### [PROBLEM STATEMENT]
Recast the listing below as a numbered list, leaving out any blank lines.

### [SUPPLIED RECORDS]
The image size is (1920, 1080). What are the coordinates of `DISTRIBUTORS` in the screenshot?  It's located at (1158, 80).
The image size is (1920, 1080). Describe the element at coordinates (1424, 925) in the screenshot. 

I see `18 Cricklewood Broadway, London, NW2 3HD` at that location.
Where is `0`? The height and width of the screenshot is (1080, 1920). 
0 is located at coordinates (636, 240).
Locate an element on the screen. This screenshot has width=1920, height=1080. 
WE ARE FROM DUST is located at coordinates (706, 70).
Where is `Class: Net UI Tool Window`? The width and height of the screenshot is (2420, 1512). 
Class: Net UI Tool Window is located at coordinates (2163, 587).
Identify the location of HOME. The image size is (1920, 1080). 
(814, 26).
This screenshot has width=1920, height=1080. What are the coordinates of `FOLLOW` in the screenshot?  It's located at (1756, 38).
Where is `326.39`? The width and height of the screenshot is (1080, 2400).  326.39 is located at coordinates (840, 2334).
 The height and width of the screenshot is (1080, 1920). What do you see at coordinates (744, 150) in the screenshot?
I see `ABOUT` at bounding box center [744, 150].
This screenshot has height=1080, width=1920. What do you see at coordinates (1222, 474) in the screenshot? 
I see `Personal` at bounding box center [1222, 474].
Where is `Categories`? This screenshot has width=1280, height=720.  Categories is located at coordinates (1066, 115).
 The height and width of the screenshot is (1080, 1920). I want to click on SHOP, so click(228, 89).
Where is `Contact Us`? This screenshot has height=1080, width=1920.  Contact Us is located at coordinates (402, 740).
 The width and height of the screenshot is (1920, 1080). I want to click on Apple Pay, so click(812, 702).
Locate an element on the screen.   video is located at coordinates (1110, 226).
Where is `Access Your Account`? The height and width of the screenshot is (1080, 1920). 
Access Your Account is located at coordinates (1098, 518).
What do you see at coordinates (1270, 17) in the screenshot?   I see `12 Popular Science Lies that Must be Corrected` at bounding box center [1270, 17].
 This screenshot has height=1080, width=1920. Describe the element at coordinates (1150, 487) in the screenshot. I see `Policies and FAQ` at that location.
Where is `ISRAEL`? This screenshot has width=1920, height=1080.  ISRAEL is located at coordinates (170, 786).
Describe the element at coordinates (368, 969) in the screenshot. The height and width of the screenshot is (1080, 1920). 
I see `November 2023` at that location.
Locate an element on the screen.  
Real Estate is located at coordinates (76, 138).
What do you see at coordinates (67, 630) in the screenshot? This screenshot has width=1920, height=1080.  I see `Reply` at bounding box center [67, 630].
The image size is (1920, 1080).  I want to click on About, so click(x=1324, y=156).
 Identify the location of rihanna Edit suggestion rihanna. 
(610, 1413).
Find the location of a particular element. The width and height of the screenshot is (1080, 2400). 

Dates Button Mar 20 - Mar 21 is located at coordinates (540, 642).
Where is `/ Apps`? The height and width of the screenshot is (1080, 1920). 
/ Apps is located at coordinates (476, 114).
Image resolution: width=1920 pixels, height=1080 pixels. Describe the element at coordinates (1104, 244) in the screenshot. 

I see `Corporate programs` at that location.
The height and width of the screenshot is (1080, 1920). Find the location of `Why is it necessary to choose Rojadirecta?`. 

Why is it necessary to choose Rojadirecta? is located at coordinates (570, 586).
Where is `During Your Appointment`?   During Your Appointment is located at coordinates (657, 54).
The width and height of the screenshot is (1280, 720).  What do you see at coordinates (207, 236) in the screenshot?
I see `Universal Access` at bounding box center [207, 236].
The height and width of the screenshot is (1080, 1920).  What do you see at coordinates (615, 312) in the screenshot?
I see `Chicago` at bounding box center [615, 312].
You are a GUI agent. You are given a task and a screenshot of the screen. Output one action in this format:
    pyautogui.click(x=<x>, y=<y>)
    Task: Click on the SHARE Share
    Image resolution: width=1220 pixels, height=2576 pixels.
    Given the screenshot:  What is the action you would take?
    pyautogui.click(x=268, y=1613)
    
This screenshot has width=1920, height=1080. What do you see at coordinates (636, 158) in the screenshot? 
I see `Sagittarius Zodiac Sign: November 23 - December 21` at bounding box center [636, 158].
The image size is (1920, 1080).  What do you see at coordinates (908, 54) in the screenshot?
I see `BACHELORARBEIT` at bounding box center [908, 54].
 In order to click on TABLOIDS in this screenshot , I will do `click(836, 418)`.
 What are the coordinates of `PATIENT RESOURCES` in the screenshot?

### [ANSWER TO THE PROBLEM]
1. The image size is (1920, 1080). What are the coordinates of `DISTRIBUTORS` in the screenshot?  It's located at (1158, 80).
2. The image size is (1920, 1080). Describe the element at coordinates (1424, 925) in the screenshot. 
3. I see `18 Cricklewood Broadway, London, NW2 3HD` at that location.
4. Where is `0`? The height and width of the screenshot is (1080, 1920). 
5. 0 is located at coordinates (636, 240).
6. Locate an element on the screen. This screenshot has width=1920, height=1080. 
7. WE ARE FROM DUST is located at coordinates (706, 70).
8. Where is `Class: Net UI Tool Window`? The width and height of the screenshot is (2420, 1512). 
9. Class: Net UI Tool Window is located at coordinates (2163, 587).
10. Identify the location of HOME. The image size is (1920, 1080). 
11. (814, 26).
12. This screenshot has width=1920, height=1080. What are the coordinates of `FOLLOW` in the screenshot?  It's located at (1756, 38).
13. Where is `326.39`? The width and height of the screenshot is (1080, 2400).  326.39 is located at coordinates (840, 2334).
14.  The height and width of the screenshot is (1080, 1920). What do you see at coordinates (744, 150) in the screenshot?
15. I see `ABOUT` at bounding box center [744, 150].
16. This screenshot has height=1080, width=1920. What do you see at coordinates (1222, 474) in the screenshot? 
17. I see `Personal` at bounding box center [1222, 474].
18. Where is `Categories`? This screenshot has width=1280, height=720.  Categories is located at coordinates (1066, 115).
19.  The height and width of the screenshot is (1080, 1920). I want to click on SHOP, so click(228, 89).
20. Where is `Contact Us`? This screenshot has height=1080, width=1920.  Contact Us is located at coordinates (402, 740).
21.  The width and height of the screenshot is (1920, 1080). I want to click on Apple Pay, so click(812, 702).
22. Locate an element on the screen.   video is located at coordinates (1110, 226).
23. Where is `Access Your Account`? The height and width of the screenshot is (1080, 1920). 
24. Access Your Account is located at coordinates (1098, 518).
25. What do you see at coordinates (1270, 17) in the screenshot?   I see `12 Popular Science Lies that Must be Corrected` at bounding box center [1270, 17].
26.  This screenshot has height=1080, width=1920. Describe the element at coordinates (1150, 487) in the screenshot. I see `Policies and FAQ` at that location.
27. Where is `ISRAEL`? This screenshot has width=1920, height=1080.  ISRAEL is located at coordinates (170, 786).
28. Describe the element at coordinates (368, 969) in the screenshot. The height and width of the screenshot is (1080, 1920). 
29. I see `November 2023` at that location.
30. Locate an element on the screen.  
31. Real Estate is located at coordinates (76, 138).
32. What do you see at coordinates (67, 630) in the screenshot? This screenshot has width=1920, height=1080.  I see `Reply` at bounding box center [67, 630].
33. The image size is (1920, 1080).  I want to click on About, so click(x=1324, y=156).
34.  Identify the location of rihanna Edit suggestion rihanna. 
35. (610, 1413).
36. Find the location of a particular element. The width and height of the screenshot is (1080, 2400). 
37. Dates Button Mar 20 - Mar 21 is located at coordinates (540, 642).
38. Where is `/ Apps`? The height and width of the screenshot is (1080, 1920). 
39. / Apps is located at coordinates (476, 114).
40. Image resolution: width=1920 pixels, height=1080 pixels. Describe the element at coordinates (1104, 244) in the screenshot. 
41. I see `Corporate programs` at that location.
42. The height and width of the screenshot is (1080, 1920). Find the location of `Why is it necessary to choose Rojadirecta?`. 
43. Why is it necessary to choose Rojadirecta? is located at coordinates (570, 586).
44. Where is `During Your Appointment`?   During Your Appointment is located at coordinates (657, 54).
45. The width and height of the screenshot is (1280, 720).  What do you see at coordinates (207, 236) in the screenshot?
46. I see `Universal Access` at bounding box center [207, 236].
47. The height and width of the screenshot is (1080, 1920).  What do you see at coordinates (615, 312) in the screenshot?
48. I see `Chicago` at bounding box center [615, 312].
49. You are a GUI agent. You are given a task and a screenshot of the screen. Output one action in this format:
50.     pyautogui.click(x=<x>, y=<y>)
51.     Task: Click on the SHARE Share
52.     Image resolution: width=1220 pixels, height=2576 pixels.
53.     Given the screenshot:  What is the action you would take?
54.     pyautogui.click(x=268, y=1613)
55. This screenshot has width=1920, height=1080. What do you see at coordinates (636, 158) in the screenshot? 
56. I see `Sagittarius Zodiac Sign: November 23 - December 21` at bounding box center [636, 158].
57. The image size is (1920, 1080).  What do you see at coordinates (908, 54) in the screenshot?
58. I see `BACHELORARBEIT` at bounding box center [908, 54].
59.  In order to click on TABLOIDS in this screenshot , I will do `click(836, 418)`.
60.  What are the coordinates of `PATIENT RESOURCES` in the screenshot?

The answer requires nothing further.